Chaire de recherche du Canada en immunotoxicologie de l'environnement

Niveau 1 - 2001-11-01
Date de renouvellement : 2008-11-01
Université du Québec, Institut national de recherche scientifique
Santé

450-687-5010, poste/ext. 8824
michel.fournier@iaf.inrs.ca

Objet de la recherche


Étudier l'effet qu’ont les contaminants sur les écosystèmes et la santé humaine.

Importance de la recherche


Permettre la conception d’outils de prévention de la contamination.

Immunotoxicologie de l'environnement


L'industrialisation a provoqué une augmentation phénoménale de la quantité de contaminants présents dans l'environnement et de leur diversité. La science a maintenant établi que l'exposition à certains d’entre eux peut causer des dommages aux systèmes endocrinien, reproducteur et immunitaire des êtres humains et des animaux.

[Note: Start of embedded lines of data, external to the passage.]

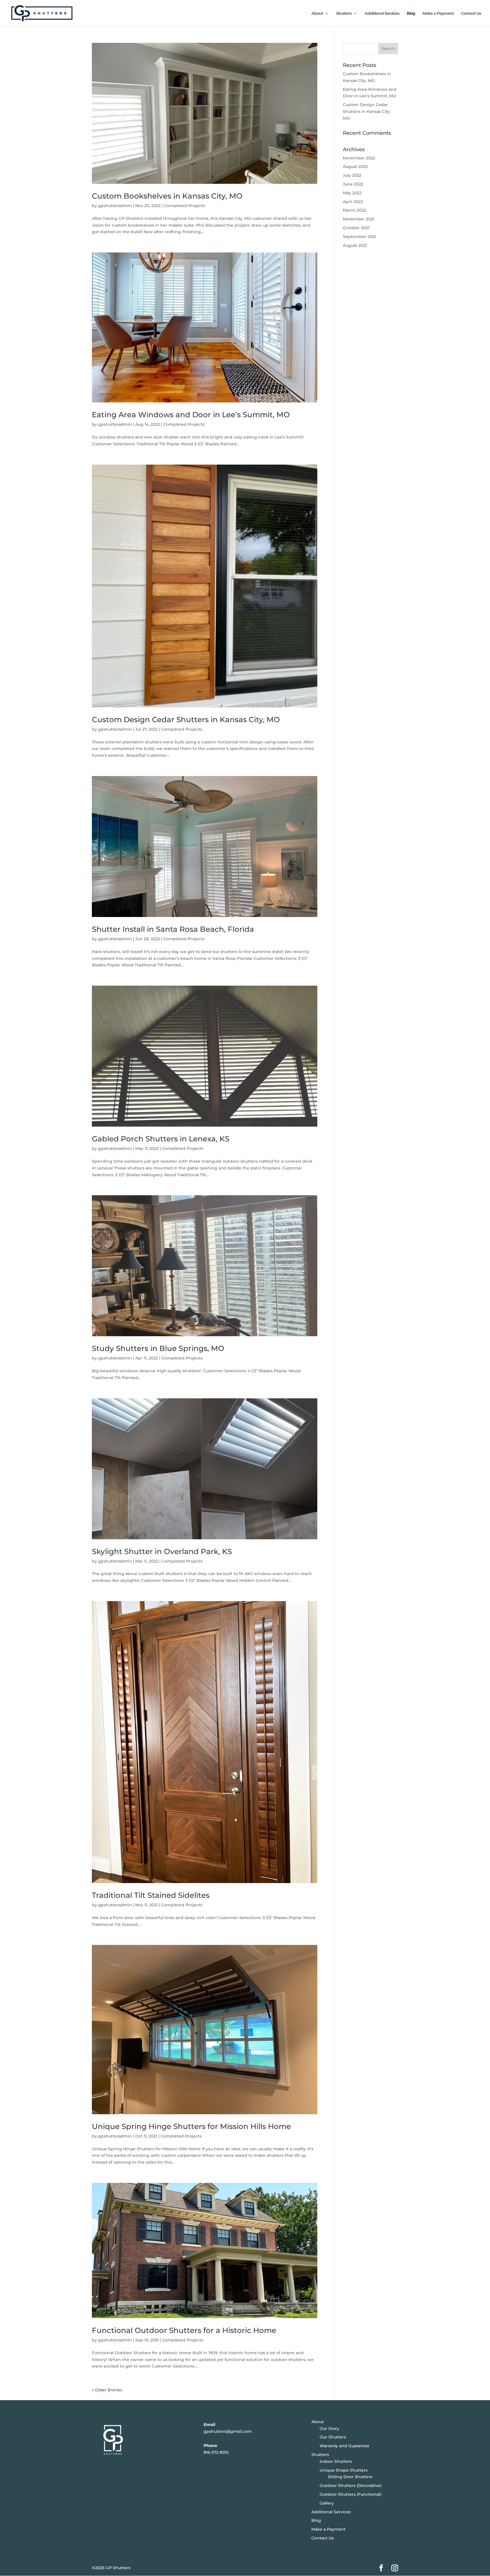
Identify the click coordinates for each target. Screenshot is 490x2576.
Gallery (327, 2503)
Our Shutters (333, 2437)
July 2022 (352, 175)
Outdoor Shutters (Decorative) (351, 2485)
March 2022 (354, 210)
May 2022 (352, 192)
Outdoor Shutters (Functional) (350, 2494)
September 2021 (359, 236)
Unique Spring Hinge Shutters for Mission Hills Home (191, 2126)
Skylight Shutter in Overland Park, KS (162, 1551)
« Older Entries (107, 2389)
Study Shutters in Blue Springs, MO (158, 1348)
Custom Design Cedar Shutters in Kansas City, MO (186, 719)
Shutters (344, 13)
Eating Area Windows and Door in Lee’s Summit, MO (191, 414)
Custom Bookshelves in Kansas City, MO (167, 196)
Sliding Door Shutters (350, 2476)
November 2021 (358, 219)
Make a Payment (438, 13)
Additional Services (382, 13)
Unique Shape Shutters (344, 2470)
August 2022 (355, 166)
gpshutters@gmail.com (228, 2431)
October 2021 (356, 227)
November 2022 (359, 158)
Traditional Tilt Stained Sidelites (151, 1895)
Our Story (329, 2428)
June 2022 (353, 184)
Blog (411, 13)
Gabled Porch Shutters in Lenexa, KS (160, 1138)
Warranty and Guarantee (344, 2445)
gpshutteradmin (115, 205)
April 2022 (353, 201)
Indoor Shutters (336, 2461)
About (317, 13)
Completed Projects (184, 205)
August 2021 (355, 245)
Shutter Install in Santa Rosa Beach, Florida (173, 929)
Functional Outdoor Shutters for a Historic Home (184, 2330)
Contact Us (471, 13)
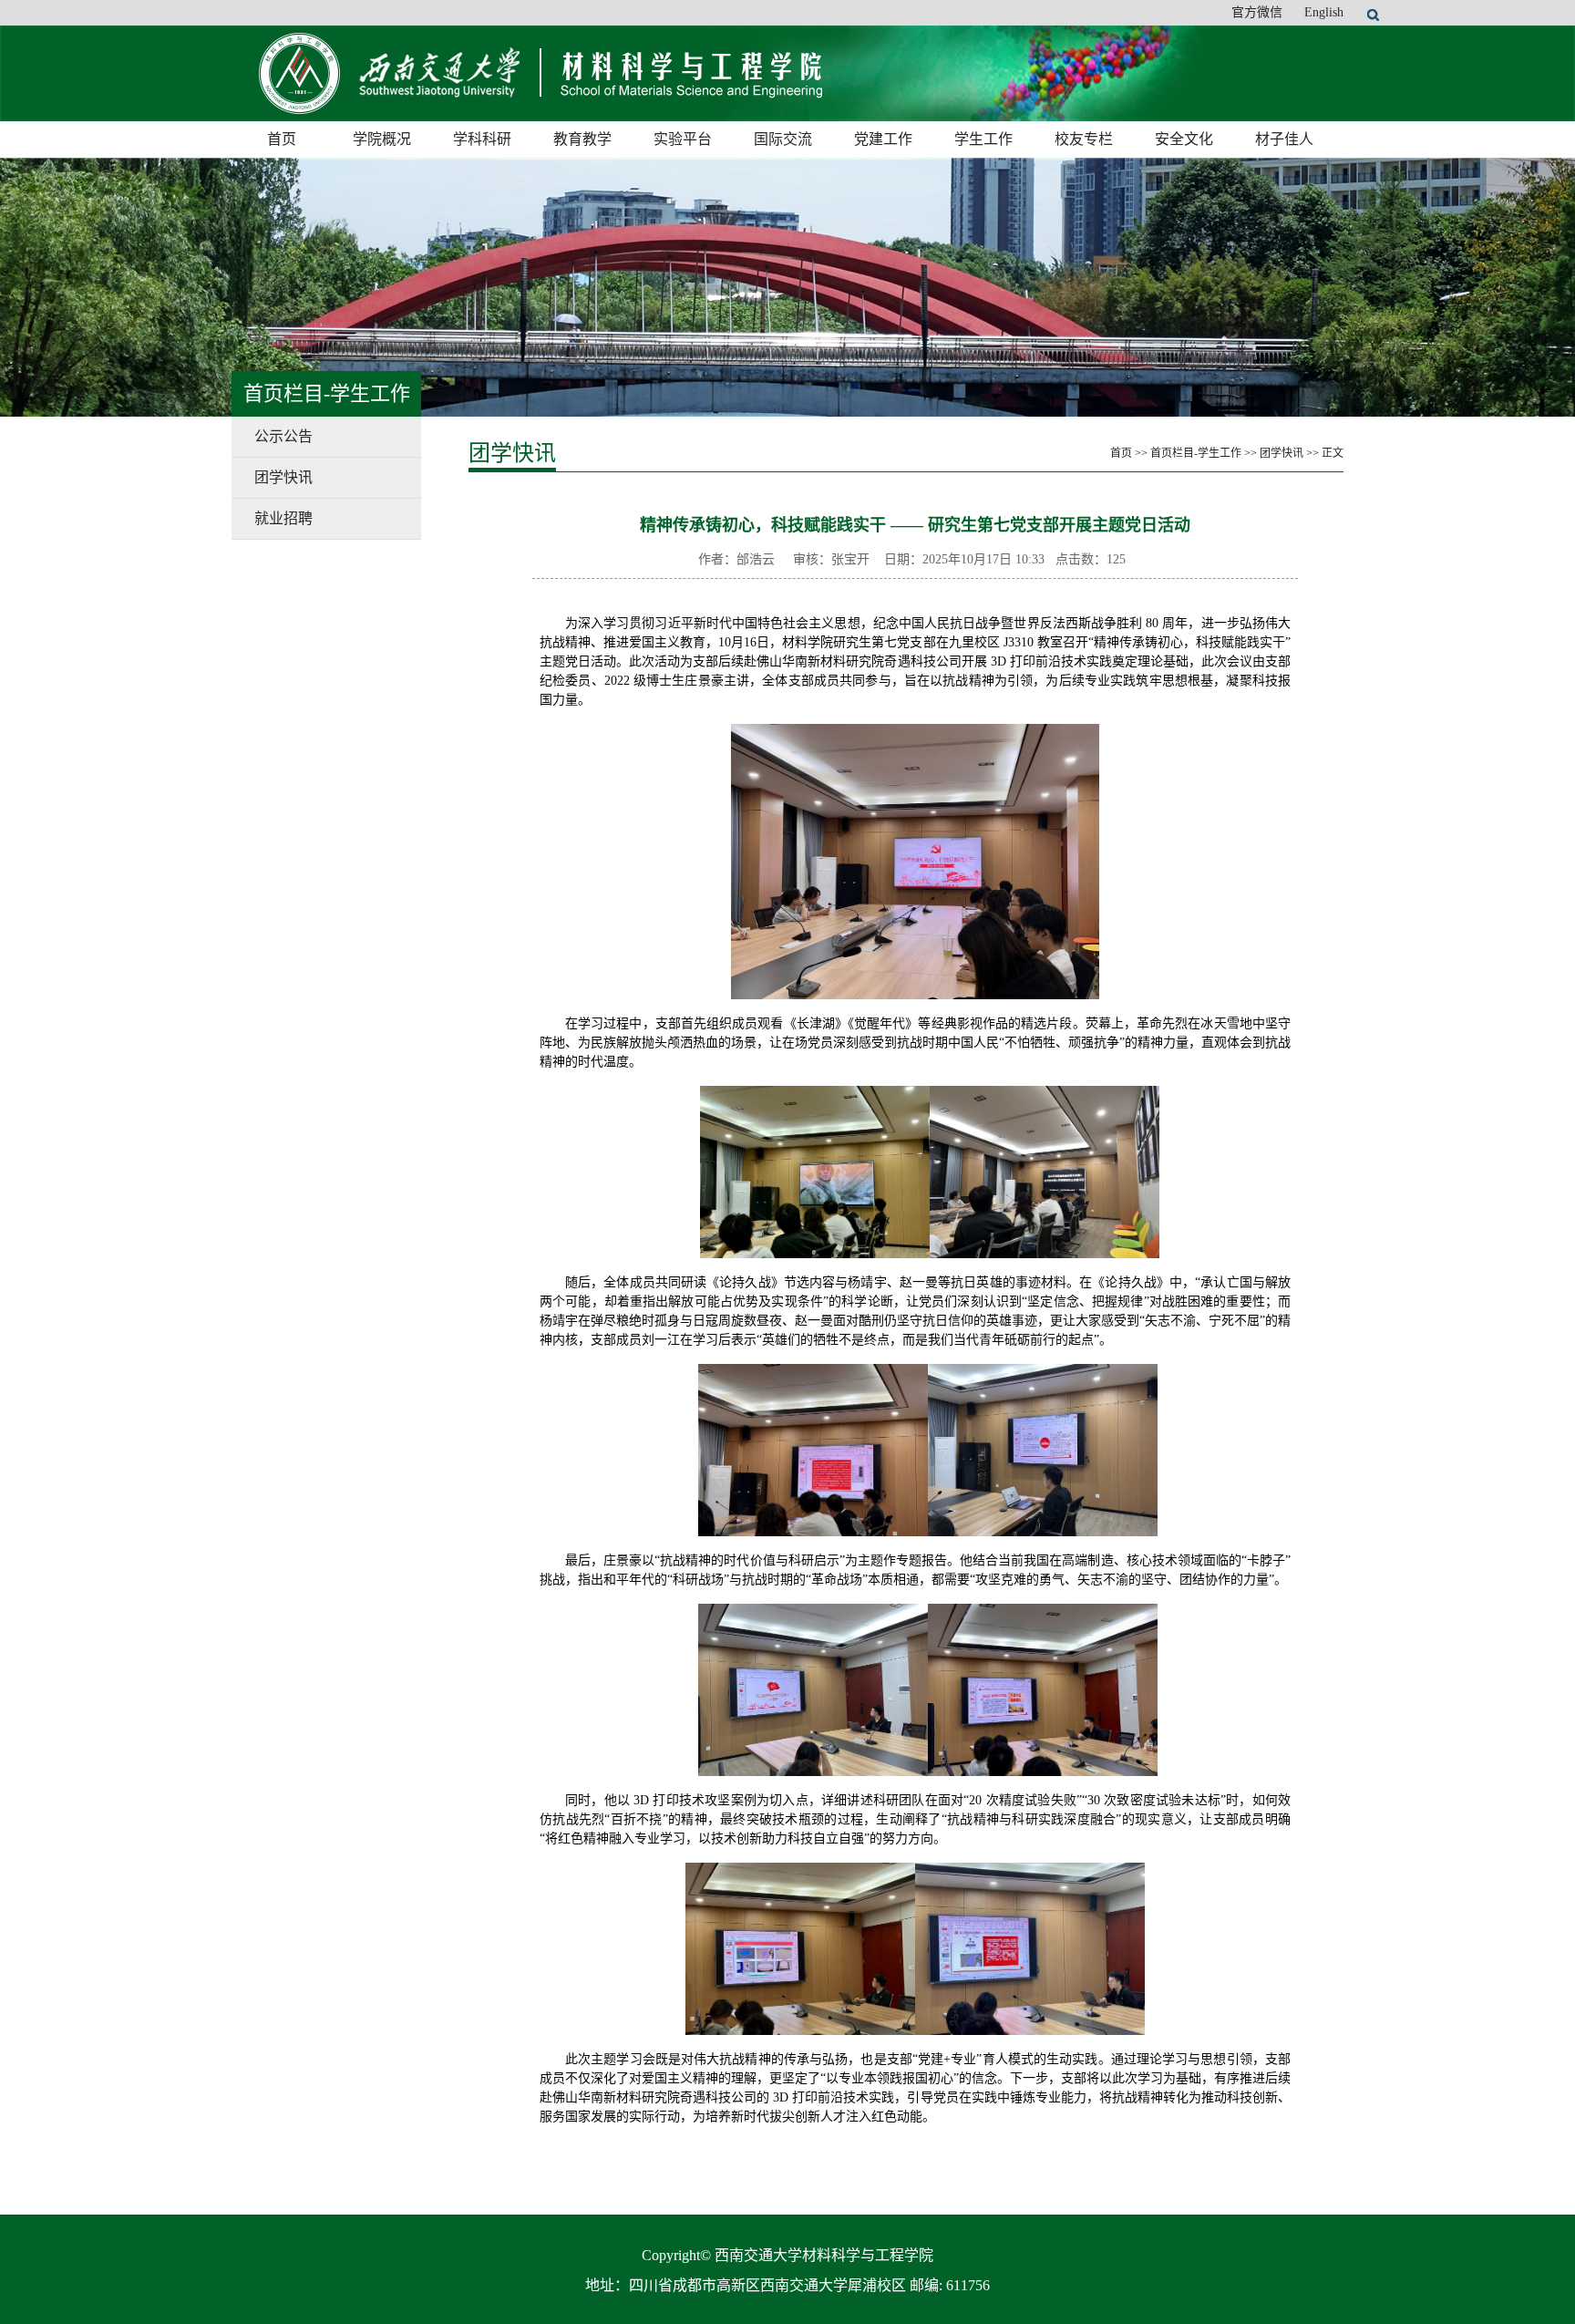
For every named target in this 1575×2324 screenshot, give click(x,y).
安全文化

Véritable pionnier en toxicologie de l'environnement, Michel Fournier, professeur de l'Institut national de la recherche scientifique (INRS), est l'un des plus grands immunotoxicologues du Canada. Il a étudié les effets qu’ont les contaminants environnementaux (surtout les métaux et les pesticides) sur le système immunitaire d'une grande variété d'espèces animales d’écosystèmes aquatiques (eau douce et eau salée) et terrestres. Il s’est notamment intéressé à l'effet de la présence de mélanges de contaminants dans la chair de poissons propres à la consommation humaine et est devenu l’un des plus grands experts du monde dans ce domaine.

M. Fournier, dans le cadre de la Chaire de recherche du Canada en immunotoxicologie de l’environnement, tentera de déterminer les relations de cause à effet entre l'exposition aux mélanges de contaminants présents chez certaines espèces animales et les problèmes de santé. Le chercheur et son équipe s’efforceront ainsi de comprendre les mécanismes cellulaires et moléculaires qui sont actifs lors d'une contamination, ce qui permettra de concevoir des outils de prévention et de faire face plus efficacement, par exemple, à d'éventuelles catastrophes écologiques. Ils chercheront également à élaborer de nouveaux marqueurs permettant d'évaluer les effets qu’ont les substances chimiques sur les systèmes immunitaire, endocrinien et reproducteur.

Il faut s'attendre à ce que les travaux de cette chaire permettent de réaliser des percées significatives dans le domaine de la protection des écosystèmes et celui de la santé publique.